Olympics Might Be A Target For Cyber Espionage And Surveillance

Experts say cyber espionage and surveillance of athletes and visitors is the biggest threat by the Chinese government at the Games.

Olympics Might Be A Target For Cyber Espionage And Surveillance
Matt Slocum / AP

In recent years, the Olympic Games have become a target for cyber espionage, surveillance and other financially motivated attacks. 

The NTT Corporation, which provided network security for the 2020 Tokyo Olympics, said there were more than 450 million cyberattacks launched during the 16 days of competition. That's 2.5 times more than the number of attacks on the 2012 London Olympics.

Beijing won’t be much different. A report from cybersecurity analysis firm Recorded Future found ransomware groups may try to encrypt machines used at the Games, in part because it could lead to a significant profit, given that teams or officials might need to pay ransom to regain access to those systems as soon as possible. 

But experts think the biggest threat is possible cyber espionage and surveillance of athletes and visitors by the Chinese government.

The United States, Team Great Britain, Australia, Germany and Netherlands all urged their athletes and visitors to leave their personal phones and laptops back at home out of fear that they will be monitored by the government at the Games and thereafter. 

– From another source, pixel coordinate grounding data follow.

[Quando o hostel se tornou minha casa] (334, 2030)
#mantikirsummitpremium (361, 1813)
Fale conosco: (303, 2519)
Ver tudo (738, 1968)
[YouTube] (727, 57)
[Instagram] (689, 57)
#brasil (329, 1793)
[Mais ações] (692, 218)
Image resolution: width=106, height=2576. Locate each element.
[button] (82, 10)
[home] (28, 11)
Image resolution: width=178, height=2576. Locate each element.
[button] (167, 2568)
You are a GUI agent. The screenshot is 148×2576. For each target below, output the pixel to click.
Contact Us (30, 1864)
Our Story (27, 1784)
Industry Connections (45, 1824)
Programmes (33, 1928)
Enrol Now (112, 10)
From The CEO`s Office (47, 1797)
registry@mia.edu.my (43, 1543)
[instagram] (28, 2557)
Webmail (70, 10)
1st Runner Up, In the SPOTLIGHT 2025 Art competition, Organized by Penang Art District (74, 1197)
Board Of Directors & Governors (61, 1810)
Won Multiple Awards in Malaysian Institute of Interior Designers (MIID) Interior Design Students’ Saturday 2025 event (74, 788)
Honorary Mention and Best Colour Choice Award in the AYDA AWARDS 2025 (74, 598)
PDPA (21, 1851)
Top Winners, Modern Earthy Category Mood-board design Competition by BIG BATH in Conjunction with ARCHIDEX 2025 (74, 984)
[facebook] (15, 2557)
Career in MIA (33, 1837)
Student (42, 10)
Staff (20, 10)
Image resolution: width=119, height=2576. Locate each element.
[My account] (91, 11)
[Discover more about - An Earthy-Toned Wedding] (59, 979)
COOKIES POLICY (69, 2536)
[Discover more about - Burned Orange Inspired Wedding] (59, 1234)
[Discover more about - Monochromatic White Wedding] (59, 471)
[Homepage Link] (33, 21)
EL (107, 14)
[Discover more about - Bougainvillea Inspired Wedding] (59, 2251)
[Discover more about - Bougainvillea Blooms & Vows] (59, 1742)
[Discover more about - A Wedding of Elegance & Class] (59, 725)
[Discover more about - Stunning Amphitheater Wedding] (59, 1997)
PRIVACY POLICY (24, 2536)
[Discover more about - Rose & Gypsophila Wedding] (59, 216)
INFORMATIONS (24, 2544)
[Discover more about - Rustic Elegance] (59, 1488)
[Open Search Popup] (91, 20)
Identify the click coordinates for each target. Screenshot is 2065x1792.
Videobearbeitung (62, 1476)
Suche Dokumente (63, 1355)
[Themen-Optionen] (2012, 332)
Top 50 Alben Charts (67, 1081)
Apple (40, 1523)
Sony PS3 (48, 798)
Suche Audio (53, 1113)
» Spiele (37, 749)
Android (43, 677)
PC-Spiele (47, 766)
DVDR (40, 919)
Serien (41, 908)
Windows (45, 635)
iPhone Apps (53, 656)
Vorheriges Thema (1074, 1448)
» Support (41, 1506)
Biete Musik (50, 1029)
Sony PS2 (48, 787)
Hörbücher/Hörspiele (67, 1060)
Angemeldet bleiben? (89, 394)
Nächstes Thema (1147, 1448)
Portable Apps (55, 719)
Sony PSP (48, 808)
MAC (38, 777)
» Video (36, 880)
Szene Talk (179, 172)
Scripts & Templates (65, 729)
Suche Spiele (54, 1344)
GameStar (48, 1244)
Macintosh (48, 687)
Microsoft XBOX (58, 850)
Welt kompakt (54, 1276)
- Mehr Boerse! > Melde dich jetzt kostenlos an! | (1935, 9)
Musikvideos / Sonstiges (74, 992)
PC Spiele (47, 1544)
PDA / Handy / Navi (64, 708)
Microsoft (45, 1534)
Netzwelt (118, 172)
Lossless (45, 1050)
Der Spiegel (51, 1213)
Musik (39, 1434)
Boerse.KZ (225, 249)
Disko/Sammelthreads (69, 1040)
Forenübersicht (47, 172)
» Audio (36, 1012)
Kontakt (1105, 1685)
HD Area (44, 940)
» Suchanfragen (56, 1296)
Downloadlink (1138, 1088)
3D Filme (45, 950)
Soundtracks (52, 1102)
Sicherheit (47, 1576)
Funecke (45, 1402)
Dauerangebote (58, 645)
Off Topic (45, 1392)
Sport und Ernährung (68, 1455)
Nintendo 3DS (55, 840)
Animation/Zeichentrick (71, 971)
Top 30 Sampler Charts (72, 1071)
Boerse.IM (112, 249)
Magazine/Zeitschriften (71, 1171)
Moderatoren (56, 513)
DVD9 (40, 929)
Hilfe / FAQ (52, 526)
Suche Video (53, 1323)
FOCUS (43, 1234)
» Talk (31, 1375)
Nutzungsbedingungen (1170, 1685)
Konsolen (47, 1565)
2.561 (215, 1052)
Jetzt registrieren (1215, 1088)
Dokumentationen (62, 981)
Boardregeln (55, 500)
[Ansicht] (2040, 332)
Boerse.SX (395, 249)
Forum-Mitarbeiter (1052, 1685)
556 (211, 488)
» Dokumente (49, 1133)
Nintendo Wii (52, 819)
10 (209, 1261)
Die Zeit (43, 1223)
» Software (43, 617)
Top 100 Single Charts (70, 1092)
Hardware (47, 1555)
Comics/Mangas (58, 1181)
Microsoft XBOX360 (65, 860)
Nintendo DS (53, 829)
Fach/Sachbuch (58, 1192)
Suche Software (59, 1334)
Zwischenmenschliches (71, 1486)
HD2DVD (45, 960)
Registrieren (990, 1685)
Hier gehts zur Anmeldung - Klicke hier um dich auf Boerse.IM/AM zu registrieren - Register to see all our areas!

"China's national security laws create a really different environment for privacy than what people are used to when they're in other countries, where privacy legislation places significant constraints on the government's ability to collect and use data," Robert Potter, CEO and co-founder of Internet 2.0 said. "The identifiers for your phone are automatically collected, so that information is gone the moment you hit a mobile phone tower in China."

Potter's cybersecurity company examined some of the software being provided by official sponsors to the Games and found that the Virtual Private Network service offered to athletes, which lets users hide and protect their internet traffic from being accessed by third parties, collected a "significant amount of user data" beyond what was needed to run the app. 

Newsy's research showed the camera and photo libraries were required to be accessed by the app, and they just didn't seem to be a particularly good reason or justifiable reason to think that that was normal for a VPN application.  

A separate report from Citizen Lab found serious privacy issues with the MY2022 Olympics app, which is required to be used by all attendees at the Beijing Games. For example, it contained an encryption flaw that could expose passport details and medical information of users. 

Both the IOC and Beijing Olympic Committee have rejected claims that there are security concerns with the MY2022 Olympics App. 

Experts told Newsy the only surefire way that visitors to the Olympics can protect themselves is by using new devices and accounts only while inside China in order to protect their personal information, then throw the devices away after the Games are over.

China is committed to having open and accessible internet available to athletes that are within the "COVID bubble," but there is a line between open internet access and unmonitored internet access — and China is making no guarantees around the latter.